Right from the start, it cuts the crap about its place within the sub-genre and its modern prevalence. It knows that the audience has seen this done many times before, so it doesn’t try and lead the audience into it. Instead, it presents Andy Samberg’s Nyles as more than familiar with reliving this one day, swanning around the wedding reception like he’s got every single person’s movements mapped out through the repetition. There is still an entry point for the audience in Cristin Milioti’s Sarah, who starts as an outsider who accidentally gets herself stuck in the same loop, but rather than the story being about the time loop as a vehicle for some other kind of narrative, most of the themes spring out of the time loop itself.

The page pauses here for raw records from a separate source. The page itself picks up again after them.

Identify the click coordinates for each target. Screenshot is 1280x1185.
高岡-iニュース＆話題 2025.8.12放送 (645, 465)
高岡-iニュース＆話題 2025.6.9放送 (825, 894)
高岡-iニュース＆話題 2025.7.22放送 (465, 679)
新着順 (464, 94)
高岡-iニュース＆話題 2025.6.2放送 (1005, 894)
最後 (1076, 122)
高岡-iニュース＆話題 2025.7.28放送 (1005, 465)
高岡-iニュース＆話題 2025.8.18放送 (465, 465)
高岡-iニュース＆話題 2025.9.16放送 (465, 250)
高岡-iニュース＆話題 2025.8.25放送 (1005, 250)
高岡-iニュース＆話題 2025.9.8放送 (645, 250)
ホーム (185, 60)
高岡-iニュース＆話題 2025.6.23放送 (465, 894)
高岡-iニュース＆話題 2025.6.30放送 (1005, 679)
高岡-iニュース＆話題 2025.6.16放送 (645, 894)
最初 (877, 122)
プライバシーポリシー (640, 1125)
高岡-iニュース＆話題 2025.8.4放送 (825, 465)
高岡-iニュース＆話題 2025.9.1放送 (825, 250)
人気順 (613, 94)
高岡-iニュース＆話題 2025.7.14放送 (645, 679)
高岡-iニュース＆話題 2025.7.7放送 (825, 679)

There’s some definite Rick & Morty brand nihilism here, with Nyles’ view that since death means nothing, life itself means nothing within this loop, so he’s just learnt to deal with this prolonged existence. As played-out as time loops are getting these days, this specific perspective of trying to live life in spite of the crushing monotony of it all… welcome to life under lockdown in 2020. There’s also how being able to share it with someone else can make it more bearable, as while life may not have much meaning, pain does. Whether you’re experiencing it yourself or inflicting it on someone else, it sticks in the mind, and as fun as it can be to just let loose, something tells me that potentially spending decades doing just that to the same select group over and over would leave one rather empty.
Now, with my own philosophical perspective being largely
influenced by films like The Big Lebowski (which itself wagged its fingers at
nihilism), I admit that I don’t hold much stock in the idea that life is
inherently meaningless. Oh, don’t get me wrong, life doesn’t really have
an intrinsic, one-size-fits-all meaning to it beyond just perpetuating its own
existence in this plane, but that doesn’t mean it has no meaning whatsoever. To
quote Viktor Frankl: “The meaning of life is to give life meaning.” We
give life its meaning, each and every one of us. Whether it’s love, work,
happiness, spirituality, finding your favourite kind of ice cream; what we do with the life we have is what gives it its meaning.

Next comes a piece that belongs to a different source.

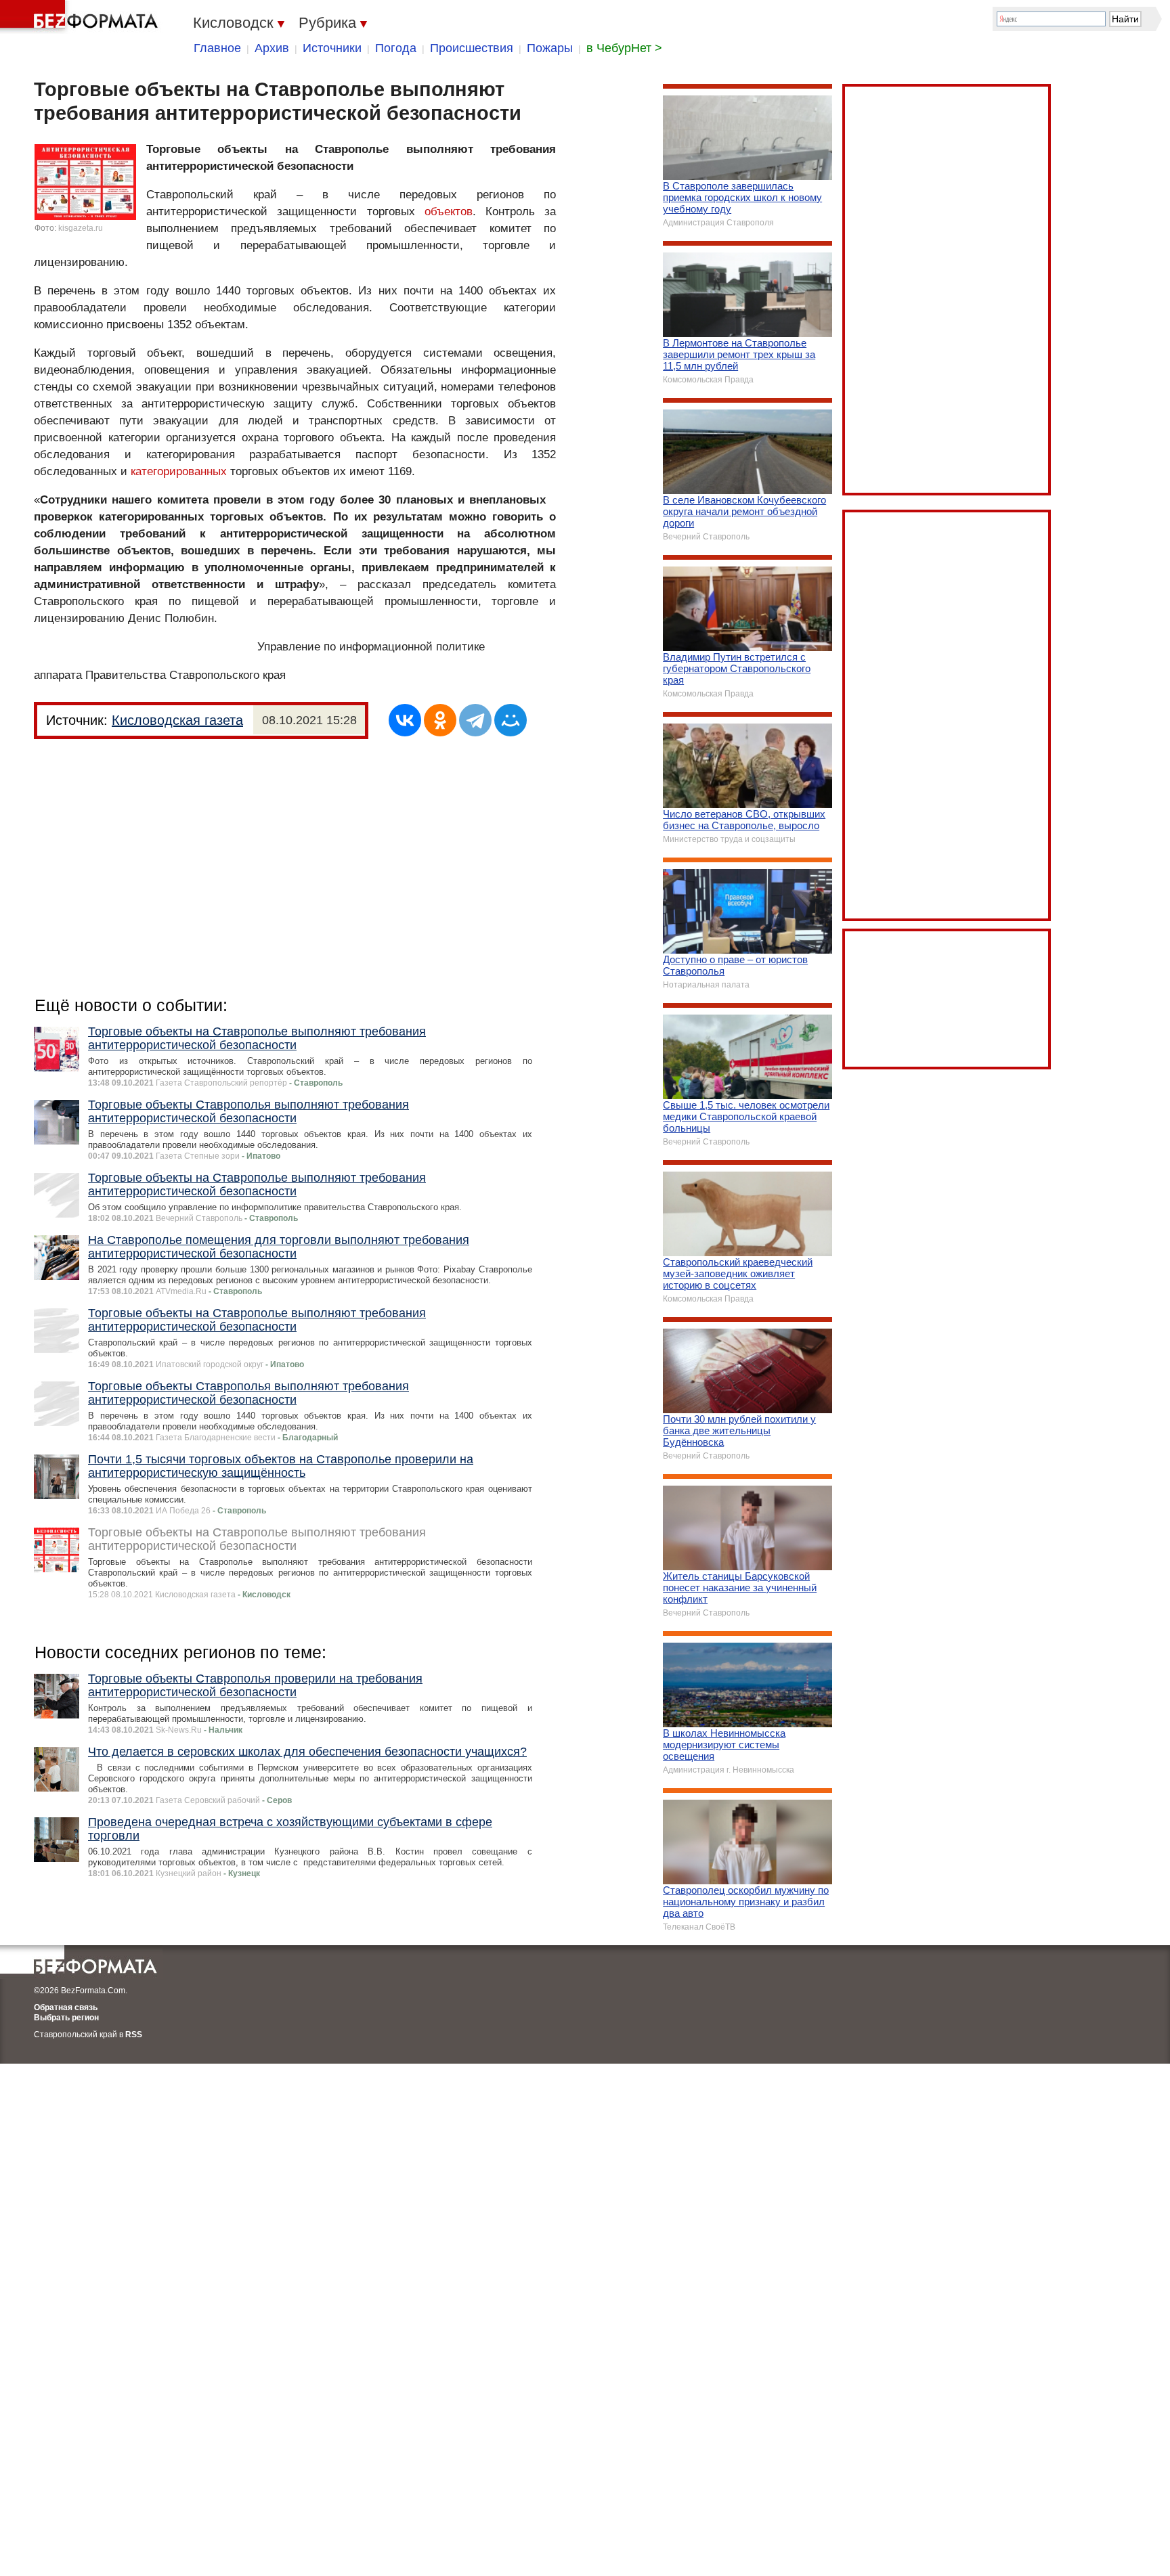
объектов (449, 211)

And for Nyles, after presumed decades of this singular day on repeat, life doesn’t mean much of anything. He’s going through a crisis neverending, and there’s only two others who know what that feels like: Sarah, who ends up taking the quantum physics route to try and figure what the hell is going on, and Roy (J. K. Simmons), another outsider who found their way into the loop that sees Nyles as the reason he’s stuck here, and has all the time in the world to express how that makes him feel, usually with a bow and arrow or possibly a car battery. And both of them get sick of Nyles after a while, finding their own ways to make the most out of this surreal situation.

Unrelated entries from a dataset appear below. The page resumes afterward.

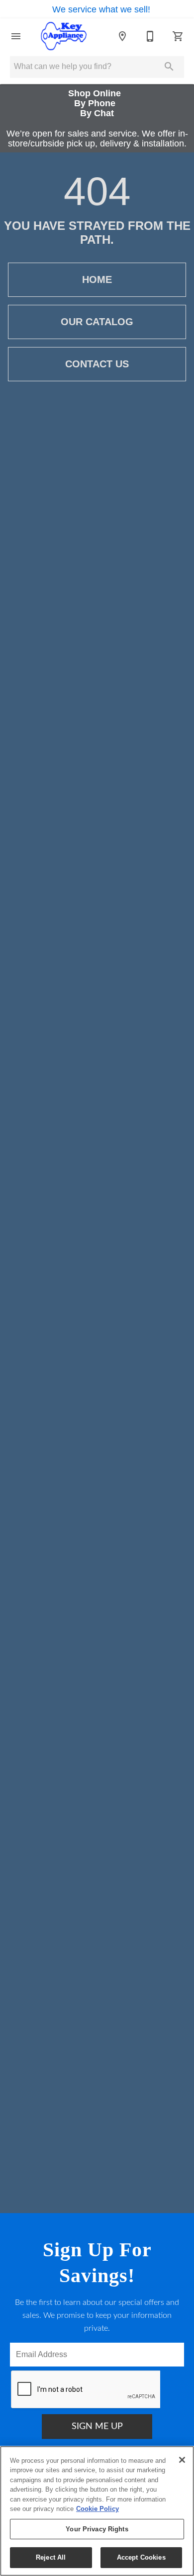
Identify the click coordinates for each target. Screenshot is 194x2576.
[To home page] (64, 36)
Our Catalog (97, 321)
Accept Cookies (141, 2557)
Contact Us (97, 363)
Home (97, 279)
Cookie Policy (97, 2508)
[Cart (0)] (178, 36)
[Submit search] (169, 66)
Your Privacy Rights (97, 2529)
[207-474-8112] (150, 36)
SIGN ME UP (97, 2426)
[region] (97, 2511)
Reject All (51, 2557)
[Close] (182, 2460)
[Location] (122, 36)
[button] (16, 36)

It’s a time loop movie all about the tedium of the loop, that itself makes for refreshing commentary on the incessant existence of its own sub-genre, plumbing its depths to unearth one of the more learned treatises on nihilism I’ve seen in quite a while. It treats the tropes of the genre (like the inevitable moment when Nyles and Sarah hook up) with a literal “Let’s just get it over with”, and rather than making its own existence moot, it uses that to look at the inherent freedom, and confinement, that a life on repeat offers. And it’s only when Nyles realises that there are risks worth taking to break away from that safety net of routine, that he discovers what life really means to him.